======== Article

# Ava had twins!



## dragonfly farms (Oct 4, 2008)

Last night in the pouring rain Ava went into labor. The result was two beautiful :kidred: :kidred: !
All three moms and 6 babies are hanging out together in the shed for the day.

Now i need to come up with names for the remaining four.


----------



## StaceyRosado (Oct 5, 2007)

congrats on your new additions


----------



## iddybit acres (Feb 18, 2011)

Congrat's on the lil one's =}


----------



## toth boer goats (Jul 20, 2008)

Aww...cute...congrats... :thumb: :greengrin:


----------



## peggy (Aug 11, 2010)

Congrats on the new addtions. Very sweet......


----------



## HoosierShadow (Apr 20, 2010)

How cute! You could always name them after a rainy day!


----------



## Hush Hills Fainters (Oct 27, 2010)

Rainy
Stormy
Misty Dawn
Morning Dew


----------



## lissablack (Nov 30, 2009)

They are lovely. Glad everyone is well, and that it was warm enough to be rain and not snow. I have one due right now, and I am hoping she kids in the daytime, as it is 65 or so in the afternoon, but under 30 for the low in the night. It would be good for us if we got a little more rain, but it rarely rains and the goats are horrified by it when it does.

Jan


----------



## mrs. lam (Apr 20, 2010)

Thunder & Storm? Windy & Rain? They are cute little buggers. :greengrin:


----------

================
======== Information shown

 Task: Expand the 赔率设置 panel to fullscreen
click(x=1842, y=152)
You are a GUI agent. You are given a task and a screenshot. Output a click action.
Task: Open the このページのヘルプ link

================

> _Exercise set_:
A. Decide whether each statement agrees with the thread about Ava's twins, answering yes or no and quoting the deciding words: (i) Ava went into labor during a snowstorm; (ii) three mothers and six babies spent the day together in the shed; (iii) the post by lissablack says rain is frequent there.
B. Which names does Hush Hills Fainters propose in the thread about Ava's twins?

> _Solutions to the problems_:
A.
(i) No: "Last night in the pouring rain Ava went into labor."
(ii) Yes: "All three moms and 6 babies are hanging out together in the shed for the day."
(iii) No: "it rarely rains and the goats are horrified by it when it does."

B. Rainy, Stormy, Misty Dawn, and Morning Dew.